◆ Given task ◆
Reproduce the passage on service load calculations, everything from "Rule#7: A heat" down to "compressor is on.", replacing "heat pump" with "heat-pump unit".

◆ Excerpted text ◆
The motor load = 4.9 A × 240 V = 1,176 VA
The service load for this package unit = 1,176 x 1.25 + 9,600 = 11,070 watts 




Rule#7: A heat pump with supplementary heat is not a noncoincident load

With a heat pump, the compressor (and accompanying motors) and some or all of the electric heat can be on at the same time. The load contribution of a heat pump is the air conditioning system load plus the maximum amount of heat that can be on while the air conditioner compressor is on.



Example#6:



What is the service load contribution for a heat pump with supplementary heat? The compressor draws 26.4 amperes at 240 volts, the blower motor draws 6.5 amperes at 240 volts and the condenser fan motor draws 3 amperes at 240 volts. The electric heat in this unit has a rating of 15 kW. Assume heating kilowatt rating is equivalent to kilovolt-amperes.



Solution: 



The compressor and all of the heat in this heat pump can be energized at the same time.

◆ Data entries ◆
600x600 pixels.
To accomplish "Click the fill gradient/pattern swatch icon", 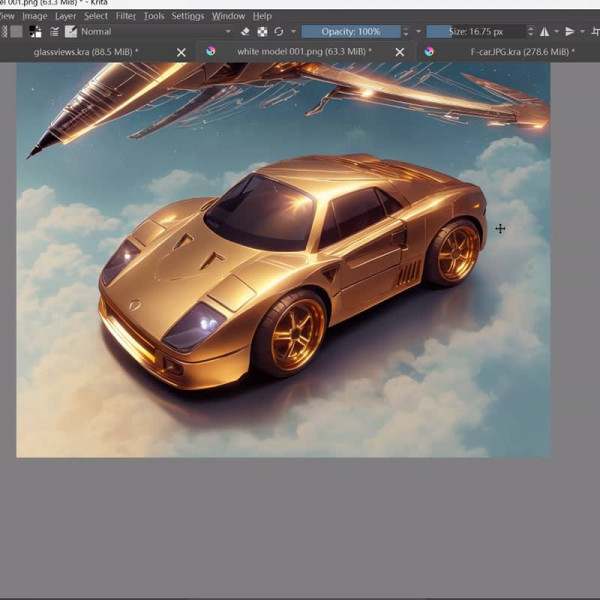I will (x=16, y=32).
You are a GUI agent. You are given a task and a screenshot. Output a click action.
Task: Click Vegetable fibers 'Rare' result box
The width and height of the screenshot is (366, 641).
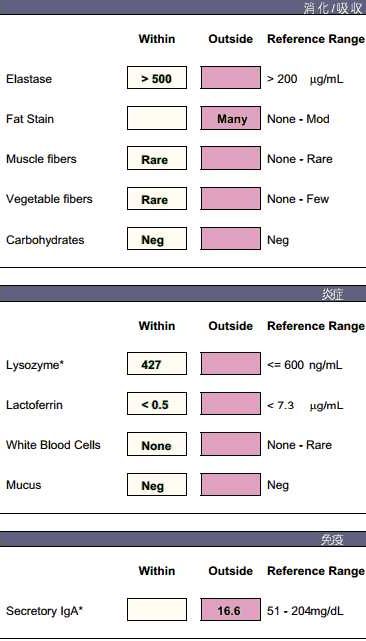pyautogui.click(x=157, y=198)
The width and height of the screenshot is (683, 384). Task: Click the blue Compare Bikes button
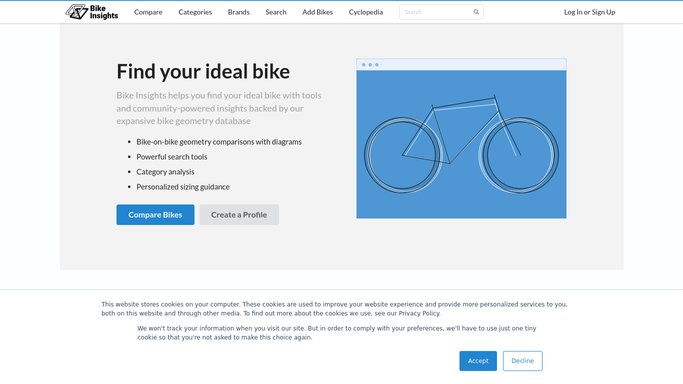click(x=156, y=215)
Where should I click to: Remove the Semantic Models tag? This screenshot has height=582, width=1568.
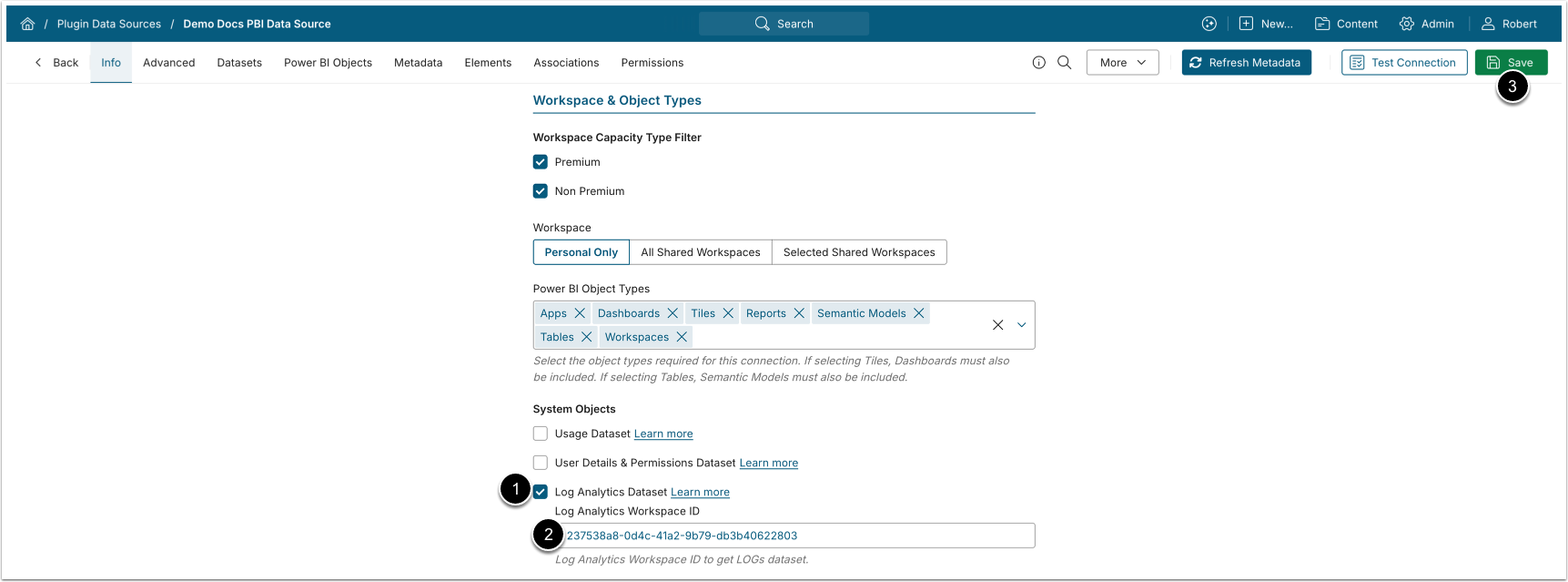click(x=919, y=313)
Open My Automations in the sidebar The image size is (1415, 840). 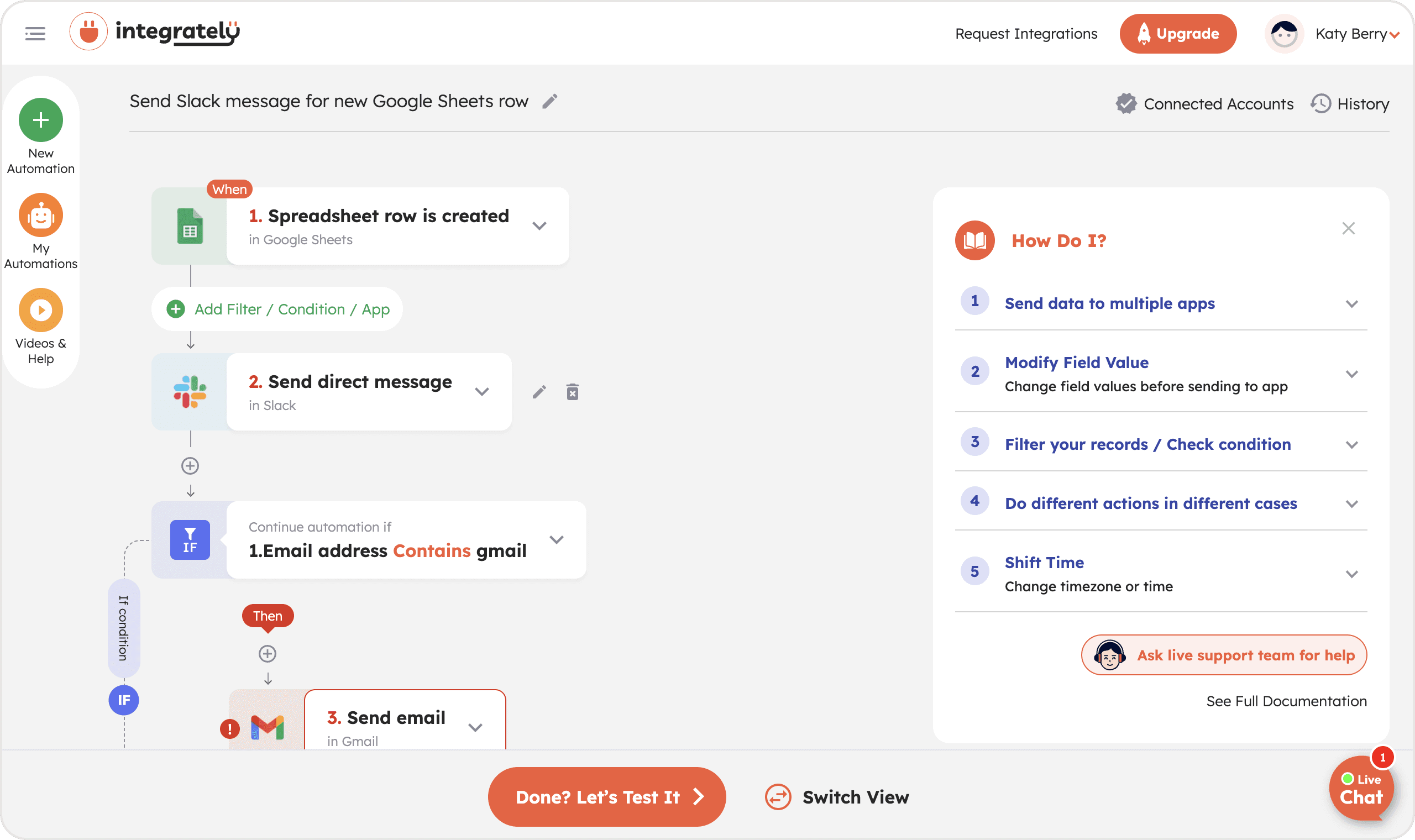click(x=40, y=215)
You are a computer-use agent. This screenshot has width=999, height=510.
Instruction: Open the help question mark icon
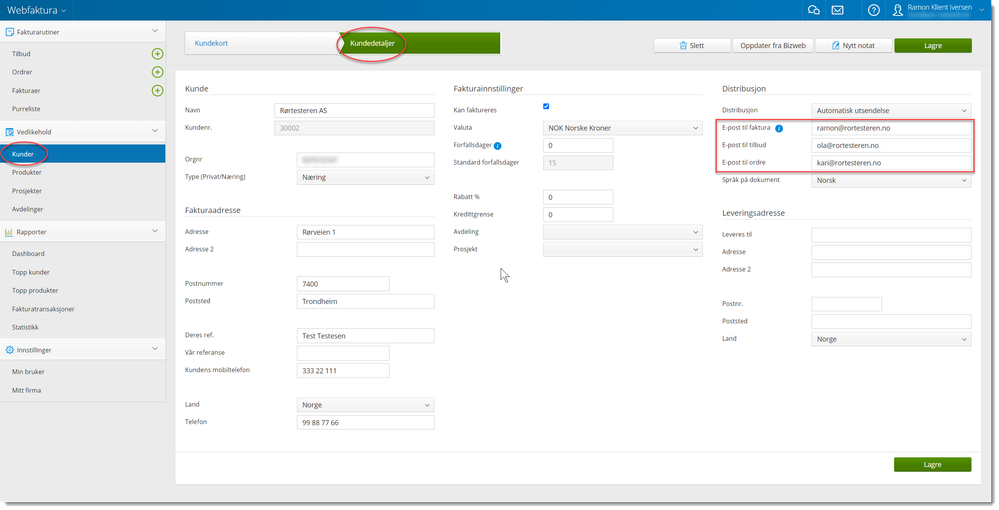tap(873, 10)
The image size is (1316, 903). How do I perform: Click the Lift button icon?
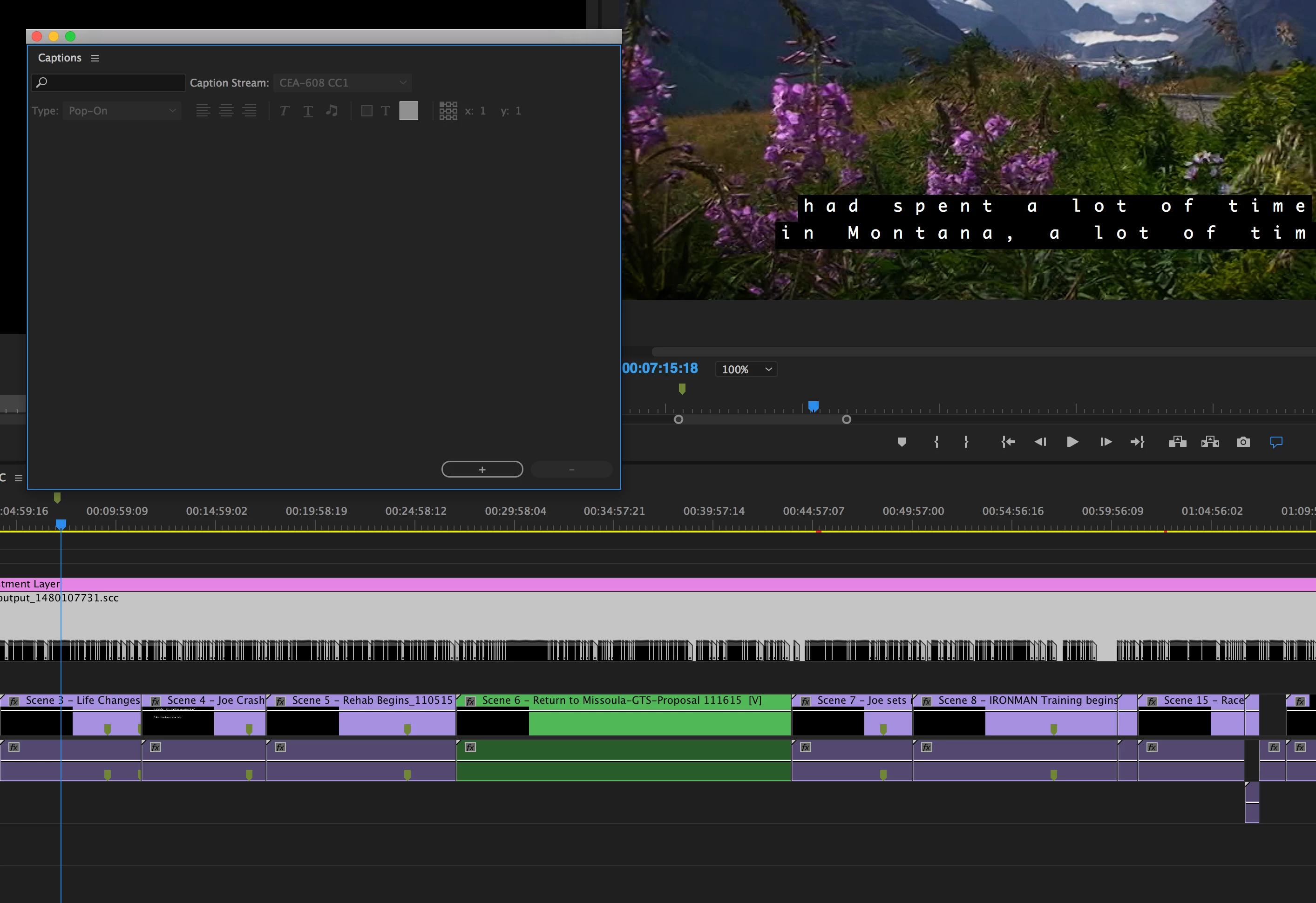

◆ The solution ◆
Rule#7: A heat-pump unit with supplementary heat is not a noncoincident load

With a heat-pump unit, the compressor (and accompanying motors) and some or all of the electric heat can be on at the same time. The load contribution of a heat-pump unit is the air conditioning system load plus the maximum amount of heat that can be on while the air conditioner compressor is on.